Gli italiani non le piacevano?
«Ho abitato in Inghilterra e in Belgio, di giorno mischiavo jazz e punk, la sera ascoltavo Guccini, De André, De Gregori e leggevo Montale e Zanzotto. Ancora oggi con mio fratello Francesco lavoro lo sforzo più grande è sulle parole, che devono essere già musica. Il loro suono è la base delle mie canzoni».
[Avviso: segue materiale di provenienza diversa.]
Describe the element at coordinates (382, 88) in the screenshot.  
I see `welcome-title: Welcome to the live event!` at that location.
A parte il suo successo, com’è la situazione del pop in Italia?
«Mi pare in salute. Per fare musica di qualità anni fa bisognava investire tanto, oggi si può produrre un disco di livello professionale in casa. C’è più produzione e meno spazi. Occorrerebbe facilitare gli artisti emergenti che fanno concerti, per esempio agevolando i costi Siae. Per capirci: il mio successo di oggi negli Anni Ottanta sarebbe stato molto più remunerativo. Oggi tutto viene dai concerti. Se uno riesce a sopravvivere con figli, case e separazioni da pagare è quasi un miracolo».
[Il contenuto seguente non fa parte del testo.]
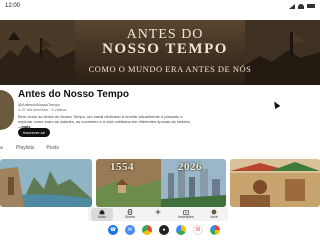 The height and width of the screenshot is (240, 320). I want to click on bottom-navigation: Início Shorts Inscrições Você, so click(158, 214).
Quali sono le categorie musicali ancora valide oggi?
«Prima di tutto per me la musica è un veicolo di emozioni, fa vibrare l’anima senza passare dal cervello, poi - certo - si possono esprimere preferenze. Una volta ci si divideva per gruppi: i punk, gli hippie, anche se in Italia c’era sempre confusione. Quando tornavo per le vacanze vedevo ragazzi con la maglietta degli Who e la giacchetta di Elvis e per me era inconcepibile. Le categorie valide ora mi sembrano pop, rock, rap e indie o underground».

Del rap italiano cosa pensa?
«È una comunicazione arrivata dai sobborghi americani all’Italia. Anche i miei figli ascoltano J-Ax, Fedez e Fibra. Da musicista apprezzo la musica elettronica, la uso. E pur non facendo il rap, capisco che anche lì le parole sono importanti».

Veniamo a Ti sembra normale?
«Mi piace pensare alle canzoni come sceneggiature. Ti sembra normale è l’adolescenziale difficoltà dell’uomo nei rapporti con la donna, Teresa è la preferenza di non convivere per far durare l’amore, La vita com’è rappresenta la maturità di non mettersi di traverso. È una trilogia, che da ottobre porto in tour in Nord America, Giappone e Cina. E nel 2017 vado a teatro con testi dai Manoscritti di Qumran messi in musica: il prossimo disco cui penso ha sonorità molto sperimentali».

Al Giudizio universale quale delle sue canzoni porterebbe?
«Il solito sesso. È il racconto di una telefonata, la rivincita dell’uomo romantico e comprende sei tonalità in meno di quattro minuti: la prova che il pop può essere molto ricercato».